---- Task input
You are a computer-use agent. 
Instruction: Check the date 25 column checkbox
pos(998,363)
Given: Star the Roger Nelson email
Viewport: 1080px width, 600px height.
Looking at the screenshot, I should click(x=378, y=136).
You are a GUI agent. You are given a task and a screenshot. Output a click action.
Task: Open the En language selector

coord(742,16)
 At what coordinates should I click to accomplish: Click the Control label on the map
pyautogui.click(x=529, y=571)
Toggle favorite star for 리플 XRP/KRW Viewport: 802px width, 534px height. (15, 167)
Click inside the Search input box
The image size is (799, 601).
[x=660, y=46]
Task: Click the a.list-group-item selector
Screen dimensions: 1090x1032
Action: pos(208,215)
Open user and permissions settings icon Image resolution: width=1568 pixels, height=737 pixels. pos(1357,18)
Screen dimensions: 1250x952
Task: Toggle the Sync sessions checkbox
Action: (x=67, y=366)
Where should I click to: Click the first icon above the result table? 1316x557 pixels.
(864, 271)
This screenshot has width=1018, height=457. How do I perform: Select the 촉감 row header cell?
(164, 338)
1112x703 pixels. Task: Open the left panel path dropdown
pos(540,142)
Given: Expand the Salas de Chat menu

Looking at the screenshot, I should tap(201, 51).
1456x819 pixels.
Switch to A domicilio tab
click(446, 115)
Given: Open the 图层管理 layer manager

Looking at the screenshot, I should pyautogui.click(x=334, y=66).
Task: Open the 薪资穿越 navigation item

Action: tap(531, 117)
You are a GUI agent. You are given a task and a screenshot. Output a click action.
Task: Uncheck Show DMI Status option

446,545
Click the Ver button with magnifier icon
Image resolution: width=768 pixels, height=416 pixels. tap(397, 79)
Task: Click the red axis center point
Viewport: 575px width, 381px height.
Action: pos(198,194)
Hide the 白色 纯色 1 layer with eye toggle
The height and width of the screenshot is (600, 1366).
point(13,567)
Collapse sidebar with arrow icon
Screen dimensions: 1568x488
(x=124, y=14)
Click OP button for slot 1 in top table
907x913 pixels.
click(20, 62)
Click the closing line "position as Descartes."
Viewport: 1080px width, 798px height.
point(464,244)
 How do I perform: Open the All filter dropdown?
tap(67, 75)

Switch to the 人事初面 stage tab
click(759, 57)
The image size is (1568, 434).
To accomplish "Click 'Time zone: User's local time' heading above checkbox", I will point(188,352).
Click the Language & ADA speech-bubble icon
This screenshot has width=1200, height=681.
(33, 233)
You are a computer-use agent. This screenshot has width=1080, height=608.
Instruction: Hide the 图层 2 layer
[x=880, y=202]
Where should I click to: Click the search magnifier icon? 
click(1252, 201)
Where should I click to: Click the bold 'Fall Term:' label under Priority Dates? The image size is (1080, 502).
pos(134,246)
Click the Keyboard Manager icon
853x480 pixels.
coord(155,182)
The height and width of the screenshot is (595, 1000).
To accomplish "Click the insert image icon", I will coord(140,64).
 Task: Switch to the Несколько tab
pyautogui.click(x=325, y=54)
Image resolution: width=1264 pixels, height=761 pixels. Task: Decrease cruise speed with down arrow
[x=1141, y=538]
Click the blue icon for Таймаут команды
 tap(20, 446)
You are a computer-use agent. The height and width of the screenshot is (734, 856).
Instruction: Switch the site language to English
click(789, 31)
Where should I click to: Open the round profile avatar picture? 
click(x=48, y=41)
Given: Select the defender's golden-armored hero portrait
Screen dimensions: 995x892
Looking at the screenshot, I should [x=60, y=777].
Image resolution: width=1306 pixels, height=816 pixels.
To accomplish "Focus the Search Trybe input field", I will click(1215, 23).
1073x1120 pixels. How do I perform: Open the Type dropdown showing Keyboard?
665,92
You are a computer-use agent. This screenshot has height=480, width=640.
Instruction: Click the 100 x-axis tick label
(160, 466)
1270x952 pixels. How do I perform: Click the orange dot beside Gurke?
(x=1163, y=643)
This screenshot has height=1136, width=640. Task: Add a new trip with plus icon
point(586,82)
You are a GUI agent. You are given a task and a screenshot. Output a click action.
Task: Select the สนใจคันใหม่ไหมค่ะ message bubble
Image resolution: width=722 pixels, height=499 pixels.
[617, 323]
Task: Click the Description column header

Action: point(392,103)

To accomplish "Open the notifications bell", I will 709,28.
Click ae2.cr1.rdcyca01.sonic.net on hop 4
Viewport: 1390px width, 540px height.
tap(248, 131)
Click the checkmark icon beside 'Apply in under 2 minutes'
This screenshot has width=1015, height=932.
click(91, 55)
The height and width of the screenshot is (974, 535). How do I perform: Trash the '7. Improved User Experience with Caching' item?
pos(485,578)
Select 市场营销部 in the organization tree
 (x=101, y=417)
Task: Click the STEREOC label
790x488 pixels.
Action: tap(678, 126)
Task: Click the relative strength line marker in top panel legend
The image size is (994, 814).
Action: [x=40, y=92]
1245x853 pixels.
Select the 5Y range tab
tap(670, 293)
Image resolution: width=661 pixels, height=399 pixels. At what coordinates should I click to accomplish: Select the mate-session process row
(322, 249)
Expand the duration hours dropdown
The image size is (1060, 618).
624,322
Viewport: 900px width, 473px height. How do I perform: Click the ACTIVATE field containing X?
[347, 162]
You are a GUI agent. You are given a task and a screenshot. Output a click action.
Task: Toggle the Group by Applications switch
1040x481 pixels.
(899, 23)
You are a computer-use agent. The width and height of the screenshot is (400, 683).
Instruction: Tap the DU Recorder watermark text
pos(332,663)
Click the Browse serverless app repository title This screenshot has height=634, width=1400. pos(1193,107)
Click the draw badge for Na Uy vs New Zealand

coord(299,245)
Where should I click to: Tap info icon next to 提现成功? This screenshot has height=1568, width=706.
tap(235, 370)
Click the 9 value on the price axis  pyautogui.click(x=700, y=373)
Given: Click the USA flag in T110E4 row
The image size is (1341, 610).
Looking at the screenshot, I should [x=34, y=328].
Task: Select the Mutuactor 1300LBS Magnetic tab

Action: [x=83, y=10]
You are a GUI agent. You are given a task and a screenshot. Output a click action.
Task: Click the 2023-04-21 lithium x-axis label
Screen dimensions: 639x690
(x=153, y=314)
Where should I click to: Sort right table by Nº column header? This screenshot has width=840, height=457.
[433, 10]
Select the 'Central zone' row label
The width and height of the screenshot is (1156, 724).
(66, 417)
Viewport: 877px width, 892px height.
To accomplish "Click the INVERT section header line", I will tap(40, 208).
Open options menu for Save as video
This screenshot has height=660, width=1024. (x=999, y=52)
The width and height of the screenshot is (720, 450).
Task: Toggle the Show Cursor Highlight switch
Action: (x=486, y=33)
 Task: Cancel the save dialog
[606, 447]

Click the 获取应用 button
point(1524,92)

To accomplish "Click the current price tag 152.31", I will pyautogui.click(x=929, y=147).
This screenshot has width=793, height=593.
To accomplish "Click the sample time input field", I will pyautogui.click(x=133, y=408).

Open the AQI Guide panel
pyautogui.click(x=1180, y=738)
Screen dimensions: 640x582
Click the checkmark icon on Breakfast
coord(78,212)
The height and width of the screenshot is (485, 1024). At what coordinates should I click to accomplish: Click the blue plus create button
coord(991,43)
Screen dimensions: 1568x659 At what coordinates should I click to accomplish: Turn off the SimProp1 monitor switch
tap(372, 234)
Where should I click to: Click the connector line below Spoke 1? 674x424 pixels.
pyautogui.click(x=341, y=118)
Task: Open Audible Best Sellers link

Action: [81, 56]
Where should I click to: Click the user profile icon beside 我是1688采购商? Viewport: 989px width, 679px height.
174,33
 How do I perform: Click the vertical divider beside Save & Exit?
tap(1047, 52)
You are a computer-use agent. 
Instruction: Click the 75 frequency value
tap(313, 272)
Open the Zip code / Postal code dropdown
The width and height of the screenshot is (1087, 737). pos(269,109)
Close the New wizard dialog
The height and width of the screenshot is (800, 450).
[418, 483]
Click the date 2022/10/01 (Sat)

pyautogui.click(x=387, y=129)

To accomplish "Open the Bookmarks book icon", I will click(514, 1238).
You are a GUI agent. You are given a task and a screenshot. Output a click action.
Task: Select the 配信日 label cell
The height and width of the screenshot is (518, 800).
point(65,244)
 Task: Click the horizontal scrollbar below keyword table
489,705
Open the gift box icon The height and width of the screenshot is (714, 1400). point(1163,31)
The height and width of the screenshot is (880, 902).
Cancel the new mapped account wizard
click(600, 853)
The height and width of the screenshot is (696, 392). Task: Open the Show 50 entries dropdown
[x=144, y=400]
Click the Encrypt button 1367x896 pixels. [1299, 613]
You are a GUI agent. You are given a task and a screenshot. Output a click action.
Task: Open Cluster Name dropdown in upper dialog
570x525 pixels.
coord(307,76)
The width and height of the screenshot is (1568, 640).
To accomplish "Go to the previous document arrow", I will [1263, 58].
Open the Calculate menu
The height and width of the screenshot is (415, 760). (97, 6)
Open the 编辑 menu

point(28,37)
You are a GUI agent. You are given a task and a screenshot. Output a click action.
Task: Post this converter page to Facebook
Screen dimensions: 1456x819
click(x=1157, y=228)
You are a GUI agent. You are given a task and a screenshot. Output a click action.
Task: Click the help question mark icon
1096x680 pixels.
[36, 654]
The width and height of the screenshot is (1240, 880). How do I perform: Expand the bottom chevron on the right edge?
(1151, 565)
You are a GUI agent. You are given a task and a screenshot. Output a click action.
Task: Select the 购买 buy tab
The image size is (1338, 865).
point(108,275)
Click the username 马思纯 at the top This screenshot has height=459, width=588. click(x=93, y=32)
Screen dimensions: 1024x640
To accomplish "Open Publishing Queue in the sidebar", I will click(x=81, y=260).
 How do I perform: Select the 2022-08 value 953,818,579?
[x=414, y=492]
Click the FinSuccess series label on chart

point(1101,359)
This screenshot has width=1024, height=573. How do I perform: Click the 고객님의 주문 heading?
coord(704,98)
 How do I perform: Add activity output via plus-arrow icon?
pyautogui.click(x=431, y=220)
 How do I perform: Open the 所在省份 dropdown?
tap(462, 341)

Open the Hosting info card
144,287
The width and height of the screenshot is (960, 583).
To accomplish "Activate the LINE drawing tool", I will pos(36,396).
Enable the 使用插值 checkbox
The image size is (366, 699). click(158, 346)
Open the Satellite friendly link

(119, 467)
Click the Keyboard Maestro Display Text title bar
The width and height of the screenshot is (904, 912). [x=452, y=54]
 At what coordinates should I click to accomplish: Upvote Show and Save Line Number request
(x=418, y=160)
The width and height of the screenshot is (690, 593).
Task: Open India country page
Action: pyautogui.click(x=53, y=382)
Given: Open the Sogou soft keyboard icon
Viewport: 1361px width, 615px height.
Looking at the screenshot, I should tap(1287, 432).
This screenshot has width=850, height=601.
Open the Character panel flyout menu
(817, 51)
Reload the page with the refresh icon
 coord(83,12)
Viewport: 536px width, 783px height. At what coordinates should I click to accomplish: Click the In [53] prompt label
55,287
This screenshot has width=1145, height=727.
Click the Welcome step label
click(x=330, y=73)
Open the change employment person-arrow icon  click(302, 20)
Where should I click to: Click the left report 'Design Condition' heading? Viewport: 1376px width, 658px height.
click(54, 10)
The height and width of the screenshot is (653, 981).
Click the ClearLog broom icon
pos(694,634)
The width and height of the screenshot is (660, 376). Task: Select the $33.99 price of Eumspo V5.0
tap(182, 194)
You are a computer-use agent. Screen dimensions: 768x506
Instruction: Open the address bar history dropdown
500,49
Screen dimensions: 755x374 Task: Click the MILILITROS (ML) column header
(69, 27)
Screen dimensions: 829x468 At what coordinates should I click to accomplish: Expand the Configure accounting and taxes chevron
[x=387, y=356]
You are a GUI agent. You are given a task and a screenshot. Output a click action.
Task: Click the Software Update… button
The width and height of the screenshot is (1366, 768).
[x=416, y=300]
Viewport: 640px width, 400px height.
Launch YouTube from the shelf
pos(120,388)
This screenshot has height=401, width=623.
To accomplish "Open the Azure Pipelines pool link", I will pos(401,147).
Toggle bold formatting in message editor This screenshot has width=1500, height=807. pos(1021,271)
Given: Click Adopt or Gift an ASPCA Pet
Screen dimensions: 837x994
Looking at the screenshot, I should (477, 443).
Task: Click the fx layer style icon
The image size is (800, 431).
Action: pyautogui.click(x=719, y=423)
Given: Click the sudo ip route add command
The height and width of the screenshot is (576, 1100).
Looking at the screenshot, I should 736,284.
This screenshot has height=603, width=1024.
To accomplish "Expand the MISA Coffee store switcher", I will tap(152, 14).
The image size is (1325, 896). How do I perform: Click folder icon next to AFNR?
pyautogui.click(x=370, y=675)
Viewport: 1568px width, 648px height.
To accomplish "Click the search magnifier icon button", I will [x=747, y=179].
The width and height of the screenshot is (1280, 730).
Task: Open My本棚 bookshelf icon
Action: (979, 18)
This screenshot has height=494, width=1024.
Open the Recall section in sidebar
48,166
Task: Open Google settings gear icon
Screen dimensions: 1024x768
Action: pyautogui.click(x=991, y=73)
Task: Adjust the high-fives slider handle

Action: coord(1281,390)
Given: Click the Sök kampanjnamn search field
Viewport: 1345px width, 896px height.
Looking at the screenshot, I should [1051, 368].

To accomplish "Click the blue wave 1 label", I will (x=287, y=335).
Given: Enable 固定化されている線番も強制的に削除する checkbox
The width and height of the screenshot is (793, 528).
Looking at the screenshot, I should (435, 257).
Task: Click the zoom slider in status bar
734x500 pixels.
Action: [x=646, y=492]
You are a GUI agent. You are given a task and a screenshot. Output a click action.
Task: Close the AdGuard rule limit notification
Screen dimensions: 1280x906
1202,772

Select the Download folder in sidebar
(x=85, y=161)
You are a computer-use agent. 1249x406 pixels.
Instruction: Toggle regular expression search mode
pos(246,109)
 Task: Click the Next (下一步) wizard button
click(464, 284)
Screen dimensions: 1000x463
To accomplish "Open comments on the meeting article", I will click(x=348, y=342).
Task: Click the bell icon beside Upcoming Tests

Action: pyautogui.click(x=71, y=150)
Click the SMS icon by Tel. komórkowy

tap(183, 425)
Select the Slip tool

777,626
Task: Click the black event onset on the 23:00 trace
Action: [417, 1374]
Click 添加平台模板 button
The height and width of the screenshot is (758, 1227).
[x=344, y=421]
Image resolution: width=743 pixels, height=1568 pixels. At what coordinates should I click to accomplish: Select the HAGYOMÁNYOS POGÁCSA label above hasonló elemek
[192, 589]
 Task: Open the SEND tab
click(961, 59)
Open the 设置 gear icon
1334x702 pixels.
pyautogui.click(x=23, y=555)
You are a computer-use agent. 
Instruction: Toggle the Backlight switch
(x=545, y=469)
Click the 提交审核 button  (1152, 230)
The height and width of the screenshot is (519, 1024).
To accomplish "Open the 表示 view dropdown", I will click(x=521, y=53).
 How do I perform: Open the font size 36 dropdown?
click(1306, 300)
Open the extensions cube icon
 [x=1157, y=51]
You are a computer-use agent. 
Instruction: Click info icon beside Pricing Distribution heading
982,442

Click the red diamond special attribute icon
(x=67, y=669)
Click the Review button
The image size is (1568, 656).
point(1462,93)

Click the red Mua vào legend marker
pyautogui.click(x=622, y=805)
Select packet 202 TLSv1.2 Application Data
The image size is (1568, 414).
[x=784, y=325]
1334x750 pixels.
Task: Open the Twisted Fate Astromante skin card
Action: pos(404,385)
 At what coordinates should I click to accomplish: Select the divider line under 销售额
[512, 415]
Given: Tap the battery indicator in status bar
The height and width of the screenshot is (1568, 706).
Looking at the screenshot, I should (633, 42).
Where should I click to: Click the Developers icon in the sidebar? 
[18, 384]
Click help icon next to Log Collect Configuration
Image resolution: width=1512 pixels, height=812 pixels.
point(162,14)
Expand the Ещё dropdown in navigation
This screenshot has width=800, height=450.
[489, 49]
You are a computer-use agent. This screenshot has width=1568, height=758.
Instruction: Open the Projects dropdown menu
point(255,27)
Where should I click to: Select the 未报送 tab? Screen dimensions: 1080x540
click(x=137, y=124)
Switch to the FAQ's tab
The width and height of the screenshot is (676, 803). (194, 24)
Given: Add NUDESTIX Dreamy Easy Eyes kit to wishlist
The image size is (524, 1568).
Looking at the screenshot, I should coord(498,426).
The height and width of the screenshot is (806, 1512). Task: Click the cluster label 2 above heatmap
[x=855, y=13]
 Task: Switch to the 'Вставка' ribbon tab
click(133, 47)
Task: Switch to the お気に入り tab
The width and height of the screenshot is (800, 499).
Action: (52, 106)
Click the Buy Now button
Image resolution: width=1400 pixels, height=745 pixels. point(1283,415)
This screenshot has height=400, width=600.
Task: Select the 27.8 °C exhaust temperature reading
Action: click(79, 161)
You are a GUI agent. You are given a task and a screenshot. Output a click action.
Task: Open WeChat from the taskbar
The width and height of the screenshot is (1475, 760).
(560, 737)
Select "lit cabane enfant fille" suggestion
--------
• Your assignment
The reply is to be one number, the count of lines in the records above that contain "message".

• Solution to the exercise
2